Die Eltern des ermordeten Insolvenzanwalts Bouwer van Niekerk haben die Festnahme eines Tatverdächtigen im Zusammenhang mit seinem Tod begrüßt. Sie lobten die polizeilichen Ermittlungen und forderten gleichzeitig, dass auch die Drahtzieher des Mordes zur Rechenschaft gezogen werden. Der Verdächtige erschien am 4. Mai 2026 vor Gericht.
Bouwer van Niekerk, ein 43-jähriger Insolvenzanwalt, wurde am 5. September 2025 im Konferenzraum seiner Kanzlei SmitSew in Saxonwold erschossen. Zwei Männer, die sich als Klienten ausgaben, führten den Angriff aus, während zwei Komplizen ihre Flucht unterstützten.
Einer von vier Tatverdächtigen, der 33-jährige Mukelani Ntombela, wurde nach polizeilichen Ermittlungen am 29. April 2026 festgenommen. Am Montag, dem 4. Mai 2026, erschien Ntombela vor dem Johannesburg Magistrate’s Court, wo er sich wegen unrechtmäßigen Waffenbesitzes verantworten muss. Der Fall wurde auf den 11. Mai 2026 für einen förmlichen Kautionsantrag vertagt; der Verdächtige bleibt in Untersuchungshaft.

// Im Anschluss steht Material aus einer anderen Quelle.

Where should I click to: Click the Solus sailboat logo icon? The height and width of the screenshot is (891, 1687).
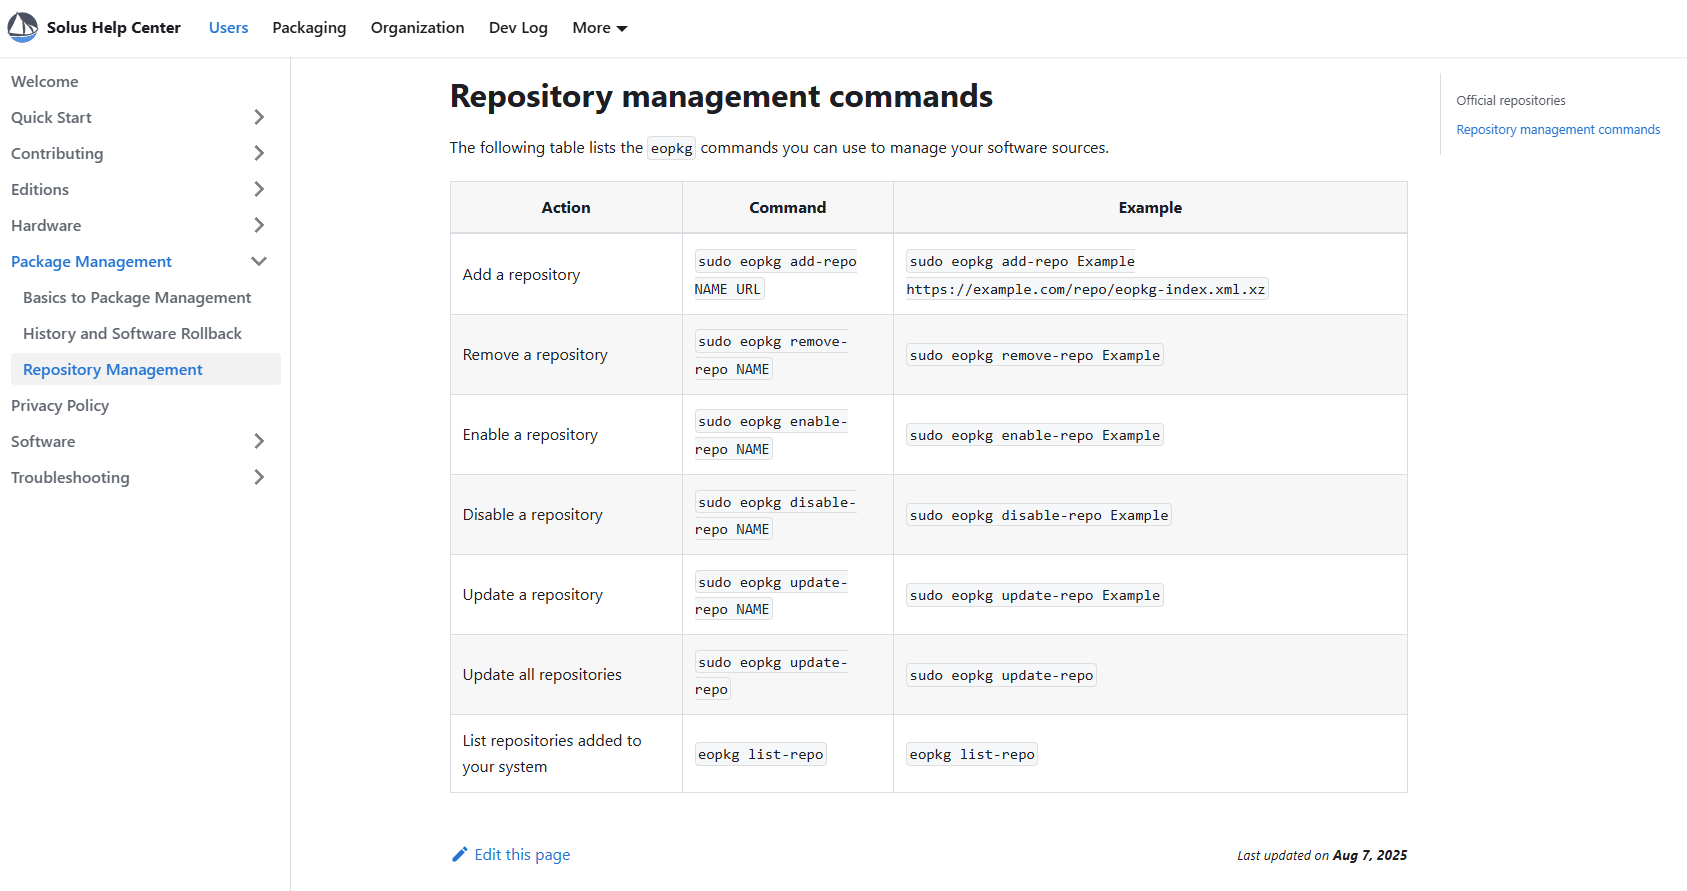[22, 27]
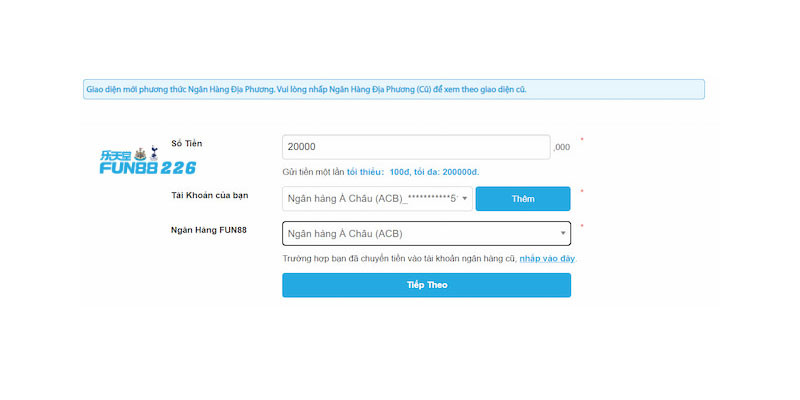
Task: Focus the Số Tiền amount input field
Action: [x=415, y=147]
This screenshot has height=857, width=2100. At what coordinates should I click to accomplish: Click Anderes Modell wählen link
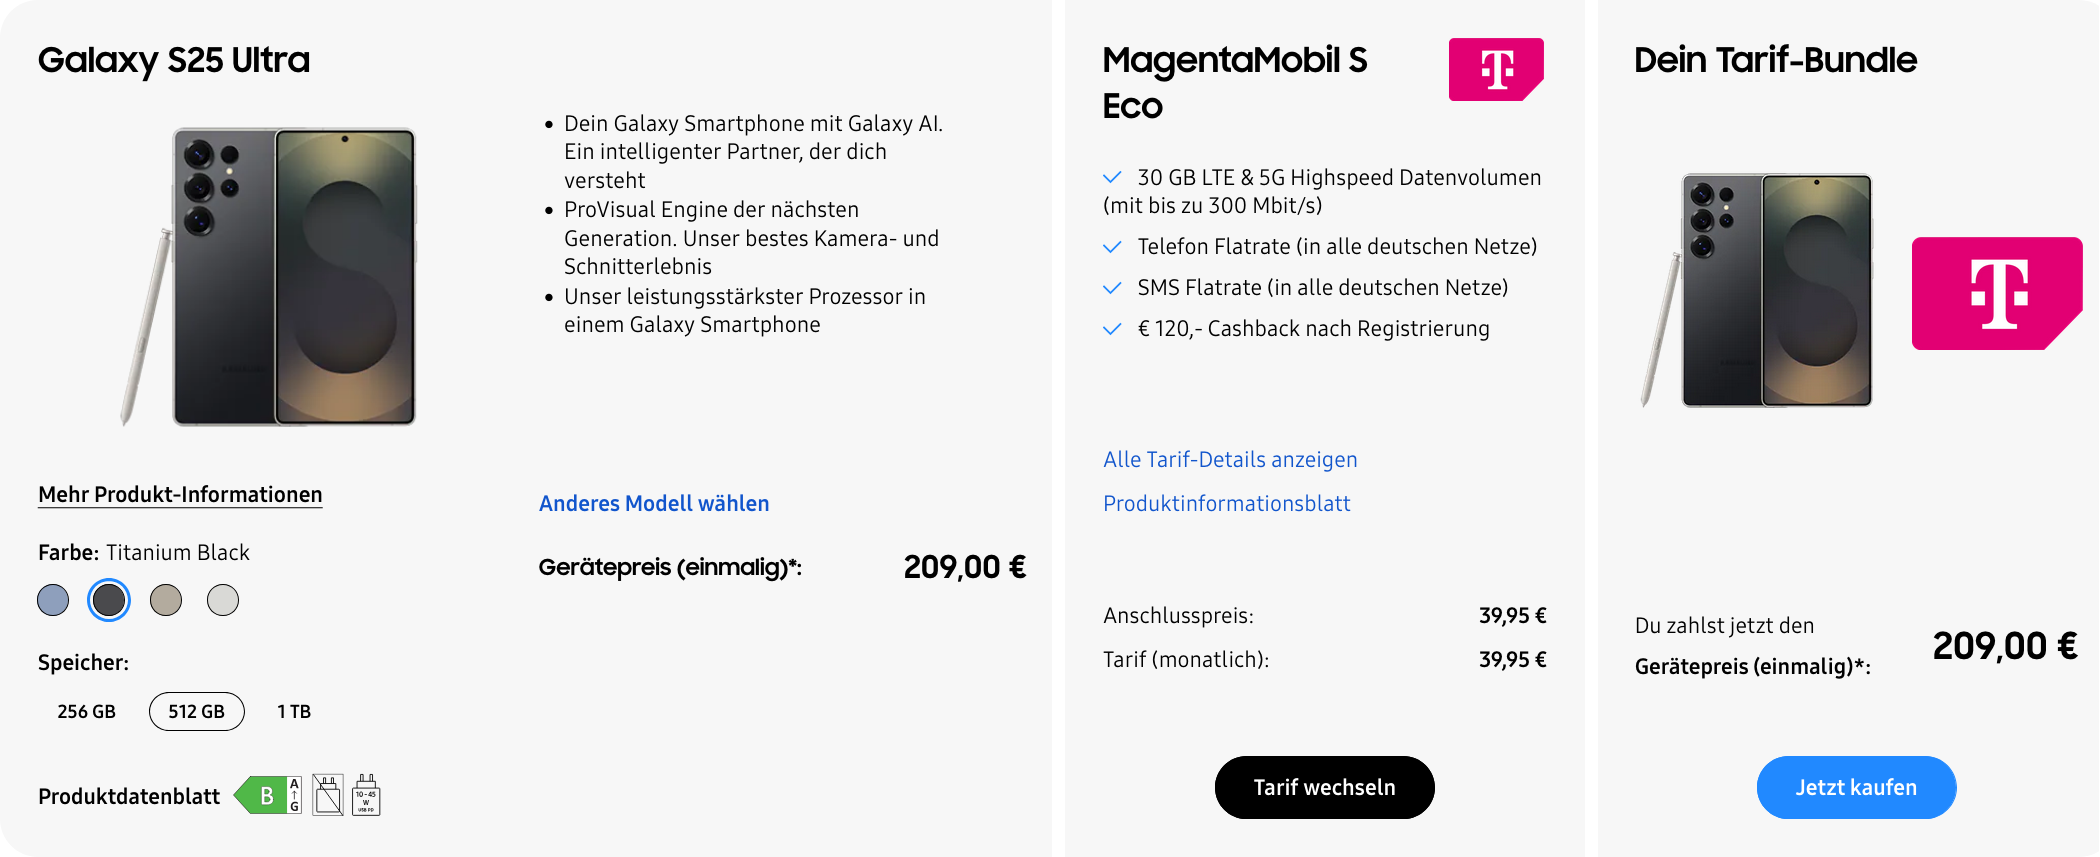pyautogui.click(x=654, y=504)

Van Niekerks Eltern veröffentlichten eine Erklärung, in der sie Generalmajor Mbuso Khumalo, dem stellvertretenden Polizeikommissar der Provinz Gauteng für Verbrechensaufklärung, und seinem Team, einschließlich Sergeant Tshepo Mosweu, ihren Dank aussprachen. „In einer Zeit, in der wir täglich mit Berichten über Korruption und Fehlverhalten innerhalb der südafrikanischen Polizei konfrontiert werden, ist es herzerwärmend zu wissen, dass es immer noch Polizisten gibt, die nicht korrupt sind und sich ihrer Arbeit widmen“, so die Familie.
Zum Zeitpunkt seines Todes betreute Van Niekerk eine Unternehmenssanierung für NTC Global, das im Verdacht stand, ein von Edwin Thabo Letopa geleitetes Schneeballsystem zu betreiben, mit dem fast 500 Millionen Rand von Investoren gesammelt wurden. Der Fonds wurde 2025 nach Beschwerden von Investoren vorläufig liquidiert. Seine Mutter Amy hatte zuvor von Morddrohungen berichtet, die mit seiner Arbeit an diesem System in Verbindung standen.